Wireless Doorbell using Arduino and RF Module

Published  November 6, 2024   2
Wireless Doorbell using Arduino and RF Module

We all know of the wired doorbell systems which require wires and suitable outlets for it to work satisfactorily. As the wired doorbell system needs complicated wiring, it requires an experienced person to get the work done and it does not do good, in both working and appearance. Another problem with it is that, if you want to install a wired doorbell system for an existing house, it needs more effort and time for the installation. Due to the temperature and humidity, and other environmental factors, wires are damaged and will lead to a short circuit. This is where the wireless doorbell system gets into the picture. Even though the cost of the wireless Doorbell system is more, when compared to the wired doorbell system, the regular maintenance for the wireless Doorbell system is low when compared with the wired doorbell system, which requires an experienced person for maintenance purposes. When it comes to installation, wireless doorbell systems are very simple to install and requires no experience person for installation. In addition to this, wireless doorbell systems have additional features like camera, video recorder, etc and look stylish, and it can be easily installed in any part of the house as it is completely wireless.

 

In this project, we are going to build a Wireless Doorbell using Arduino. We will have a button which when pressed will wirelessly play a melody of our choice to indicate someone is at the door. For wireless connectivity, we will use the 433 MHz RF module.  In general, the RF module must always be accompanied by a decoder and encoder module, but in place of the decoder and encoder module, we can also use a microcontroller such as Arduino which we are using in this tutorial. If you want to build a simple wired Doorbell you can check this Doorbell using 555 IC tutorials to build one.

 

Hardware Required:

  1. RF module
  2. Arduino
  3. Buzzer
  4. Push-button
  5. Breadboard
  6. Connecting wires

 

433 MHz RF Module:  

 For our Arduino based Wireless Doorbell, we will be using the 433 MHz Wireless RF modules. An RF module, which is a Radio Frequency module consists of two modules, one which receives the data called receiver, and the one which transmits the data called transmitter. 
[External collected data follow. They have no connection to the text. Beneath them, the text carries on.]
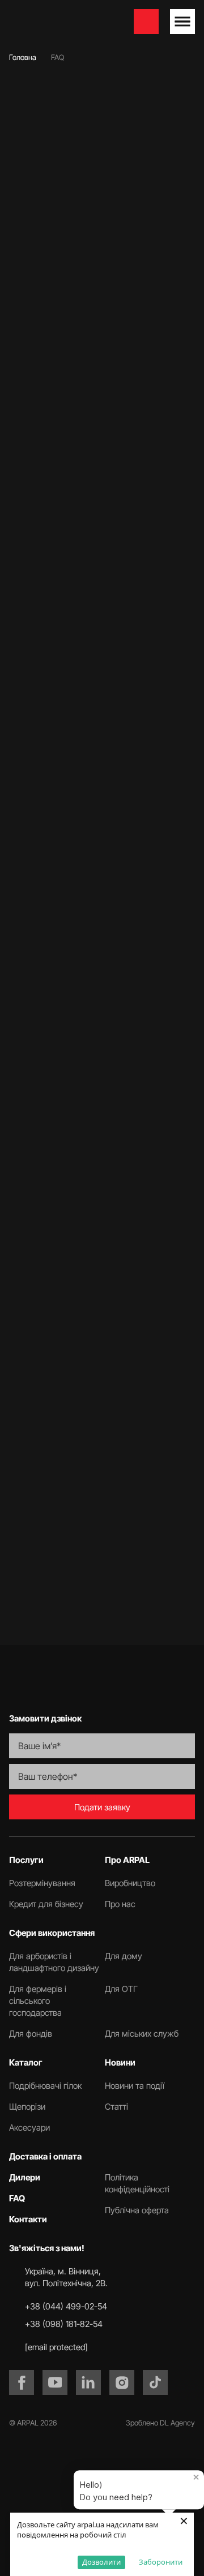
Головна (22, 57)
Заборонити (160, 2562)
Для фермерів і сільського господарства (37, 2000)
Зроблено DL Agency (160, 2422)
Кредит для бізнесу (46, 1904)
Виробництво (130, 1883)
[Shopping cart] (146, 21)
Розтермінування (42, 1883)
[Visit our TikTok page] (155, 2382)
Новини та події (134, 2085)
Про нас (120, 1904)
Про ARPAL (127, 1859)
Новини (120, 2062)
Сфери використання (52, 1932)
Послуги (26, 1859)
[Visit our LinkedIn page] (88, 2382)
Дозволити (101, 2562)
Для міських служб (141, 2033)
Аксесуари (29, 2127)
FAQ (17, 2198)
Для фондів (30, 2033)
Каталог (25, 2062)
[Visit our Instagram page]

433MHz RF transmitter and receiver module

Learn more about the RF transmitter and receiver by following the link.

 

RF Transmitter:

A transmitter consists of a SAW resonator, which is tuned to 433MHz frequency, a switching circuit, and a few passive components.

 RF Transmitter Circuit Diagram

When the input to the data pin is HIGH, the switch will act as a short circuit and the oscillator runs which produces a fixed amplitude carrier wave and a fixed frequency for some period of time‘t’. When the input to the data pin is low, the switch acts as an open-circuit and the output will be zero. This is also known as Amplitude shift keying (ASK). We will discuss more on this later in this article  

 

Receiver Circuit: 

An RF receiver is a simple circuit that consists of an RF tuned circuit, an amplifier circuit, and a phase lock loop circuit. 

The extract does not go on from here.